**Task details**
Convert every line of the items below into a Markdown table with two columns, Row and Line: the first holds a row number, the second holds the line. Omit blank lines, and keep the pictures out of the answer.
(begin)
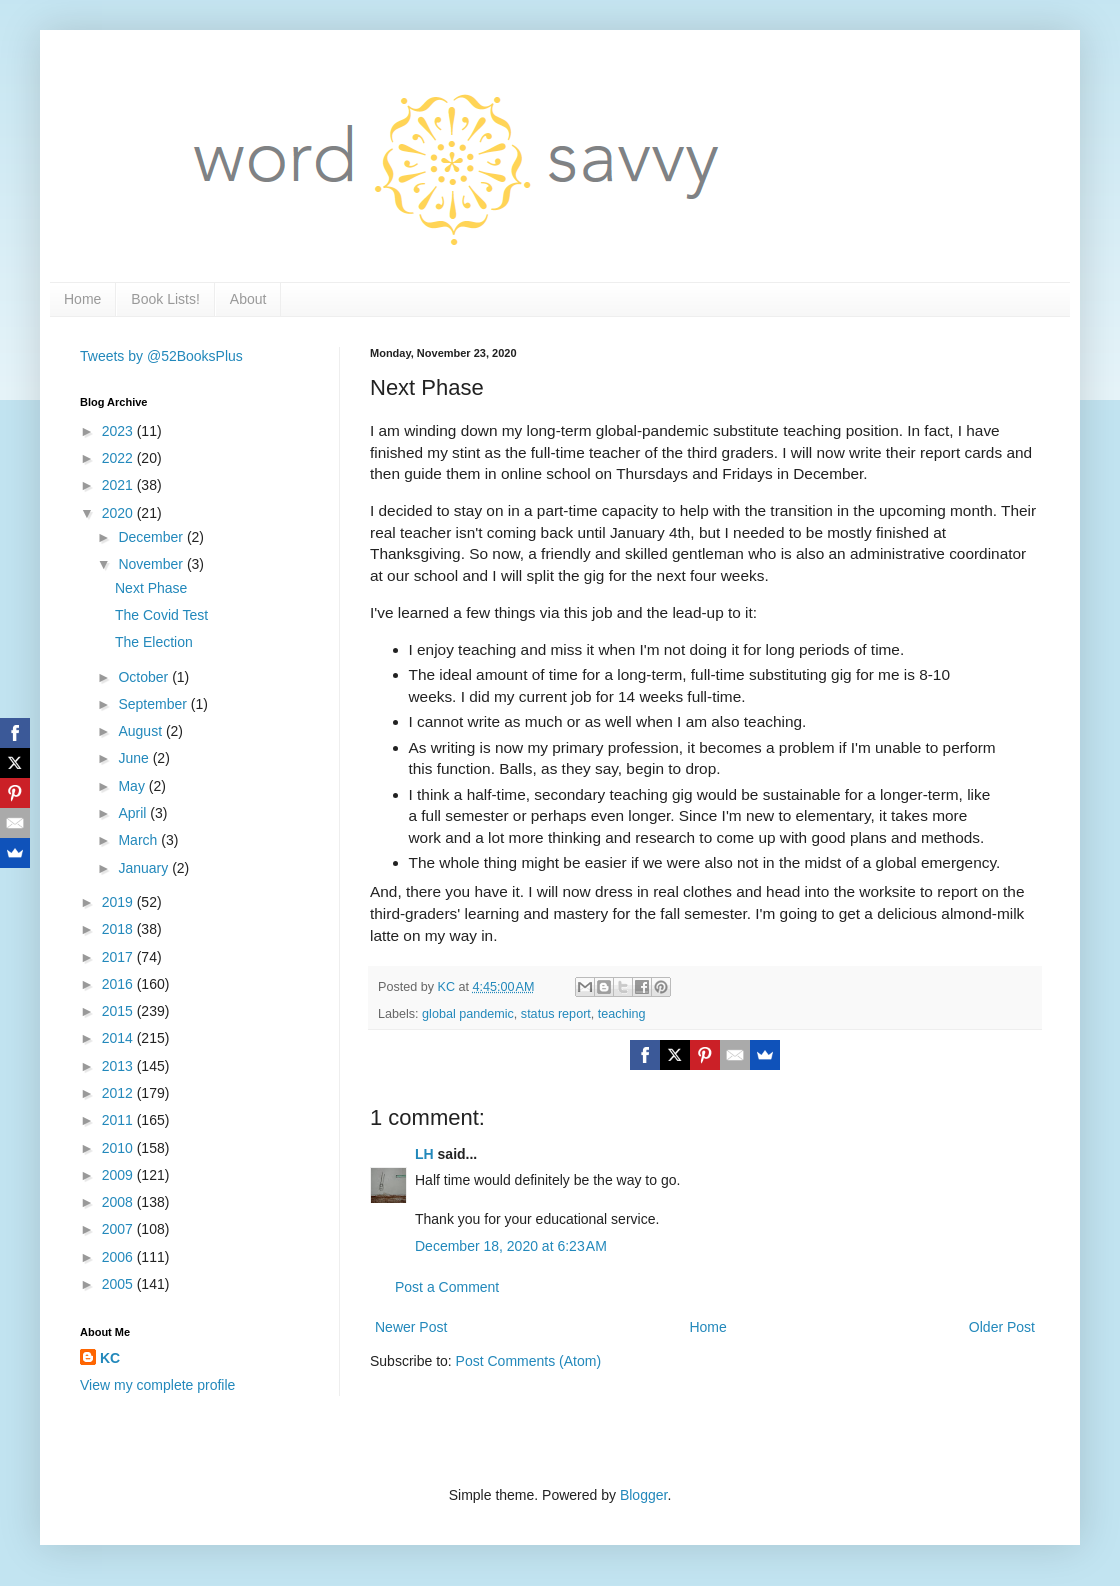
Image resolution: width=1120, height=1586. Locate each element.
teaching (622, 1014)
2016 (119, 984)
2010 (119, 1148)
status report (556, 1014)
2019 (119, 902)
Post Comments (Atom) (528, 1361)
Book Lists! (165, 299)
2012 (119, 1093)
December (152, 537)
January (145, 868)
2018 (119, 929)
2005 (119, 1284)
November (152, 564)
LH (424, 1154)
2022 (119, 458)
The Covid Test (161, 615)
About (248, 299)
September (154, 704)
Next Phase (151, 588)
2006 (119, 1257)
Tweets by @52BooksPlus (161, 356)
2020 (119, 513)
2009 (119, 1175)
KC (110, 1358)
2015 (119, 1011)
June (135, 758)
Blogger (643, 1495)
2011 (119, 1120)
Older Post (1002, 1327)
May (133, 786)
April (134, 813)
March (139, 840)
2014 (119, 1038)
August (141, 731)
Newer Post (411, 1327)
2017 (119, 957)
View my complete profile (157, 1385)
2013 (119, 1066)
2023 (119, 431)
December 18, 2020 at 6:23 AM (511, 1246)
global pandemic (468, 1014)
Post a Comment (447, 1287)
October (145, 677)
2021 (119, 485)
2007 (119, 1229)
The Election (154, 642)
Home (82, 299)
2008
(end)
**The output**
| Row | Line |
|---|---|
| 1 | Image resolution: width=1120, height=1586. Locate each element. |
| 2 | teaching (622, 1014) |
| 3 | 2016 (119, 984) |
| 4 | 2010 (119, 1148) |
| 5 | status report (556, 1014) |
| 6 | 2019 (119, 902) |
| 7 | Post Comments (Atom) (528, 1361) |
| 8 | Book Lists! (165, 299) |
| 9 | 2012 (119, 1093) |
| 10 | December (152, 537) |
| 11 | January (145, 868) |
| 12 | 2018 (119, 929) |
| 13 | 2005 (119, 1284) |
| 14 | November (152, 564) |
| 15 | LH (424, 1154) |
| 16 | 2022 (119, 458) |
| 17 | The Covid Test (161, 615) |
| 18 | About (248, 299) |
| 19 | September (154, 704) |
| 20 | Next Phase (151, 588) |
| 21 | 2006 (119, 1257) |
| 22 | Tweets by @52BooksPlus (161, 356) |
| 23 | 2020 (119, 513) |
| 24 | 2009 (119, 1175) |
| 25 | KC (110, 1358) |
| 26 | 2015 (119, 1011) |
| 27 | June (135, 758) |
| 28 | Blogger (643, 1495) |
| 29 | 2011 (119, 1120) |
| 30 | Older Post (1002, 1327) |
| 31 | May (133, 786) |
| 32 | April (134, 813) |
| 33 | March (139, 840) |
| 34 | 2014 (119, 1038) |
| 35 | August (141, 731) |
| 36 | Newer Post (411, 1327) |
| 37 | 2017 (119, 957) |
| 38 | View my complete profile (157, 1385) |
| 39 | 2013 (119, 1066) |
| 40 | 2023 (119, 431) |
| 41 | December 18, 2020 at 6:23 AM (511, 1246) |
| 42 | global pandemic (468, 1014) |
| 43 | Post a Comment (447, 1287) |
| 44 | October (145, 677) |
| 45 | 2021 (119, 485) |
| 46 | 2007 (119, 1229) |
| 47 | The Election (154, 642) |
| 48 | Home (82, 299) |
| 49 | 2008 |